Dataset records

::::::::::

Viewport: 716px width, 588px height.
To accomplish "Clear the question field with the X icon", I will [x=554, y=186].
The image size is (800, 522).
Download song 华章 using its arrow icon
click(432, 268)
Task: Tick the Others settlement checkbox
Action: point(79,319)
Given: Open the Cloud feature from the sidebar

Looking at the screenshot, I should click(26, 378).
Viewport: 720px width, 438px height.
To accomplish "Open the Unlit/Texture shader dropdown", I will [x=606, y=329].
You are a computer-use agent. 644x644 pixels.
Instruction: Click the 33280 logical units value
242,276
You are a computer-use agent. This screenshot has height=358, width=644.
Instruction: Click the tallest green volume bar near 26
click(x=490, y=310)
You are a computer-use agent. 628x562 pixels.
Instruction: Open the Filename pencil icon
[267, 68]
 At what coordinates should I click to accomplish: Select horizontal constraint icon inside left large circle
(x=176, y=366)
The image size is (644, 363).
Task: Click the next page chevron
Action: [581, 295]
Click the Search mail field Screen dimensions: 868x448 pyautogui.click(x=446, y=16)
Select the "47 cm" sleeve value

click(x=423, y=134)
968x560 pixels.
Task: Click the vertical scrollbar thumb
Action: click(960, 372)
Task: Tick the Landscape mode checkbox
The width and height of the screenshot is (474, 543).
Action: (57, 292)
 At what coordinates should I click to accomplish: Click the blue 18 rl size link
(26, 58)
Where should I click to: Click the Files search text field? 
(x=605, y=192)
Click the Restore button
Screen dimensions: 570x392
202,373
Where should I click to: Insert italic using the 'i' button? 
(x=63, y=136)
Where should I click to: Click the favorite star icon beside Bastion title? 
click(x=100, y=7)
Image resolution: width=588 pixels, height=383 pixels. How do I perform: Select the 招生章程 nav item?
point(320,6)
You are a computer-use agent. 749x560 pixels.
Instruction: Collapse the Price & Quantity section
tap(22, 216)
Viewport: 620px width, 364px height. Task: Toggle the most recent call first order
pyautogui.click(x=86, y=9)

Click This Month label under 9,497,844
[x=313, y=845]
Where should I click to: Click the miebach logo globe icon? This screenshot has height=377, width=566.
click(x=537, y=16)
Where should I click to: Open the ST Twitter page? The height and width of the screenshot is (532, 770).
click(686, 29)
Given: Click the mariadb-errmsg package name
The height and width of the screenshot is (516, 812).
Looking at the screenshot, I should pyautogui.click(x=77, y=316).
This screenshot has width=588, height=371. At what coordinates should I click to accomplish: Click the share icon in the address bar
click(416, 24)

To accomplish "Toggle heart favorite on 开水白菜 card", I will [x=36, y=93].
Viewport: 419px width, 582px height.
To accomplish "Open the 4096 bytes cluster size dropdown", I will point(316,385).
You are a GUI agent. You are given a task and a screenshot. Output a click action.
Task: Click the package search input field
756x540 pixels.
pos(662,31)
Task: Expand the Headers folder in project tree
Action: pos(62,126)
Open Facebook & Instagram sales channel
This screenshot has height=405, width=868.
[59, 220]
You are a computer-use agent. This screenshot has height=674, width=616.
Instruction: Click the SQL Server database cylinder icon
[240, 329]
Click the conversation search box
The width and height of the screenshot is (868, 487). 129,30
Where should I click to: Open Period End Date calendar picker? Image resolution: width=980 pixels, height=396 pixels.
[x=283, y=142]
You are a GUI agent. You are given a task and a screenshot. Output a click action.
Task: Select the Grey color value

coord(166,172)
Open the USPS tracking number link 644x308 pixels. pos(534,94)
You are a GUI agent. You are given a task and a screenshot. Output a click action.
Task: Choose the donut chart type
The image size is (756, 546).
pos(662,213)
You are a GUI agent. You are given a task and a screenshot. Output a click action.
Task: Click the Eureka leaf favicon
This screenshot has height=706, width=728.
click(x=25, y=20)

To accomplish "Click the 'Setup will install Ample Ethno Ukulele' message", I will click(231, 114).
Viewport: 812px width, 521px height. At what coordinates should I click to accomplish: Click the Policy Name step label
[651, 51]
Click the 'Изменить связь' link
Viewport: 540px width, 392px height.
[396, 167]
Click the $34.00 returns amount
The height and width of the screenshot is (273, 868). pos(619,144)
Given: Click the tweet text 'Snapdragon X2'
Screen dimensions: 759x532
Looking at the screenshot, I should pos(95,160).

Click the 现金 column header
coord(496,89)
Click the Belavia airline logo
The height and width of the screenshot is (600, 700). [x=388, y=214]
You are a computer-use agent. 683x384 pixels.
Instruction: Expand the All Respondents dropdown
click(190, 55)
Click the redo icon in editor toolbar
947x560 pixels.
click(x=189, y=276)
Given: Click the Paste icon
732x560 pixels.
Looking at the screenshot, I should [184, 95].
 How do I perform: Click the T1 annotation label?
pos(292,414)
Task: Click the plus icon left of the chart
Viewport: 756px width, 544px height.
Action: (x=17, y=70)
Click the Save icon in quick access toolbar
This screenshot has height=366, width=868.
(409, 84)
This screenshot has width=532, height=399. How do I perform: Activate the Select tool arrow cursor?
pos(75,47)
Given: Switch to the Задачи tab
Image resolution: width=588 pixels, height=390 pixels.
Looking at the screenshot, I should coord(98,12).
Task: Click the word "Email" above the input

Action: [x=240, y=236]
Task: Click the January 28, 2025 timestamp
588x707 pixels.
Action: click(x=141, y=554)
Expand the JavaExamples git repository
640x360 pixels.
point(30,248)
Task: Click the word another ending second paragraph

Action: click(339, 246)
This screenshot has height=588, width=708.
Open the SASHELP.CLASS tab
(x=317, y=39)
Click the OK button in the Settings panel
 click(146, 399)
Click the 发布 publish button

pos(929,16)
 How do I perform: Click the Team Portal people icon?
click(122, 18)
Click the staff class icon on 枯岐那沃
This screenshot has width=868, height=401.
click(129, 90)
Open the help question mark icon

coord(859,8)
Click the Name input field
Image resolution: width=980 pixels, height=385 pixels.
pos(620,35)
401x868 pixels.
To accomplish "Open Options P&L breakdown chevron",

::::::::::

> _Your goal_
Return each entry from above without altering a single character.

> _Finished exercise_
Viewport: 716px width, 588px height.
To accomplish "Clear the question field with the X icon", I will [x=554, y=186].
The image size is (800, 522).
Download song 华章 using its arrow icon
click(432, 268)
Task: Tick the Others settlement checkbox
Action: point(79,319)
Given: Open the Cloud feature from the sidebar

Looking at the screenshot, I should click(26, 378).
Viewport: 720px width, 438px height.
To accomplish "Open the Unlit/Texture shader dropdown", I will [x=606, y=329].
You are a computer-use agent. 644x644 pixels.
Instruction: Click the 33280 logical units value
242,276
You are a computer-use agent. This screenshot has height=358, width=644.
Instruction: Click the tallest green volume bar near 26
click(x=490, y=310)
You are a computer-use agent. 628x562 pixels.
Instruction: Open the Filename pencil icon
[267, 68]
 At what coordinates should I click to accomplish: Select horizontal constraint icon inside left large circle
(x=176, y=366)
The image size is (644, 363).
Task: Click the next page chevron
Action: [581, 295]
Click the Search mail field Screen dimensions: 868x448 pyautogui.click(x=446, y=16)
Select the "47 cm" sleeve value

click(x=423, y=134)
968x560 pixels.
Task: Click the vertical scrollbar thumb
Action: click(960, 372)
Task: Tick the Landscape mode checkbox
The width and height of the screenshot is (474, 543).
Action: (57, 292)
 At what coordinates should I click to accomplish: Click the blue 18 rl size link
(26, 58)
Where should I click to: Click the Files search text field? 
(x=605, y=192)
Click the Restore button
Screen dimensions: 570x392
202,373
Where should I click to: Insert italic using the 'i' button? 
(x=63, y=136)
Where should I click to: Click the favorite star icon beside Bastion title? 
click(x=100, y=7)
Image resolution: width=588 pixels, height=383 pixels. How do I perform: Select the 招生章程 nav item?
point(320,6)
You are a computer-use agent. 749x560 pixels.
Instruction: Collapse the Price & Quantity section
tap(22, 216)
Viewport: 620px width, 364px height. Task: Toggle the most recent call first order
pyautogui.click(x=86, y=9)

Click This Month label under 9,497,844
[x=313, y=845]
Where should I click to: Click the miebach logo globe icon? This screenshot has height=377, width=566.
click(x=537, y=16)
Where should I click to: Open the ST Twitter page? The height and width of the screenshot is (532, 770).
click(686, 29)
Given: Click the mariadb-errmsg package name
The height and width of the screenshot is (516, 812).
Looking at the screenshot, I should pyautogui.click(x=77, y=316).
This screenshot has width=588, height=371. At what coordinates should I click to accomplish: Click the share icon in the address bar
click(416, 24)

To accomplish "Toggle heart favorite on 开水白菜 card", I will [x=36, y=93].
Viewport: 419px width, 582px height.
To accomplish "Open the 4096 bytes cluster size dropdown", I will point(316,385).
You are a GUI agent. You are given a task and a screenshot. Output a click action.
Task: Click the package search input field
756x540 pixels.
pos(662,31)
Task: Expand the Headers folder in project tree
Action: pos(62,126)
Open Facebook & Instagram sales channel
This screenshot has height=405, width=868.
[59, 220]
You are a computer-use agent. This screenshot has height=674, width=616.
Instruction: Click the SQL Server database cylinder icon
[240, 329]
Click the conversation search box
The width and height of the screenshot is (868, 487). 129,30
Where should I click to: Open Period End Date calendar picker? Image resolution: width=980 pixels, height=396 pixels.
[x=283, y=142]
You are a GUI agent. You are given a task and a screenshot. Output a click action.
Task: Select the Grey color value

coord(166,172)
Open the USPS tracking number link 644x308 pixels. pos(534,94)
You are a GUI agent. You are given a task and a screenshot. Output a click action.
Task: Choose the donut chart type
The image size is (756, 546).
pos(662,213)
You are a GUI agent. You are given a task and a screenshot. Output a click action.
Task: Click the Eureka leaf favicon
This screenshot has height=706, width=728.
click(x=25, y=20)

To accomplish "Click the 'Setup will install Ample Ethno Ukulele' message", I will click(231, 114).
Viewport: 812px width, 521px height. At what coordinates should I click to accomplish: Click the Policy Name step label
[651, 51]
Click the 'Изменить связь' link
Viewport: 540px width, 392px height.
[396, 167]
Click the $34.00 returns amount
The height and width of the screenshot is (273, 868). pos(619,144)
Given: Click the tweet text 'Snapdragon X2'
Screen dimensions: 759x532
Looking at the screenshot, I should pos(95,160).

Click the 现金 column header
coord(496,89)
Click the Belavia airline logo
The height and width of the screenshot is (600, 700). [x=388, y=214]
You are a computer-use agent. 683x384 pixels.
Instruction: Expand the All Respondents dropdown
click(190, 55)
Click the redo icon in editor toolbar
947x560 pixels.
click(x=189, y=276)
Given: Click the Paste icon
732x560 pixels.
Looking at the screenshot, I should [184, 95].
 How do I perform: Click the T1 annotation label?
pos(292,414)
Task: Click the plus icon left of the chart
Viewport: 756px width, 544px height.
Action: (x=17, y=70)
Click the Save icon in quick access toolbar
This screenshot has height=366, width=868.
(409, 84)
This screenshot has width=532, height=399. How do I perform: Activate the Select tool arrow cursor?
pos(75,47)
Given: Switch to the Задачи tab
Image resolution: width=588 pixels, height=390 pixels.
Looking at the screenshot, I should coord(98,12).
Task: Click the word "Email" above the input

Action: [x=240, y=236]
Task: Click the January 28, 2025 timestamp
588x707 pixels.
Action: click(x=141, y=554)
Expand the JavaExamples git repository
640x360 pixels.
point(30,248)
Task: Click the word another ending second paragraph

Action: click(339, 246)
This screenshot has height=588, width=708.
Open the SASHELP.CLASS tab
(x=317, y=39)
Click the OK button in the Settings panel
 click(146, 399)
Click the 发布 publish button

pos(929,16)
 How do I perform: Click the Team Portal people icon?
click(122, 18)
Click the staff class icon on 枯岐那沃
This screenshot has width=868, height=401.
click(129, 90)
Open the help question mark icon

coord(859,8)
Click the Name input field
Image resolution: width=980 pixels, height=385 pixels.
pos(620,35)
401x868 pixels.
To accomplish "Open Options P&L breakdown chevron",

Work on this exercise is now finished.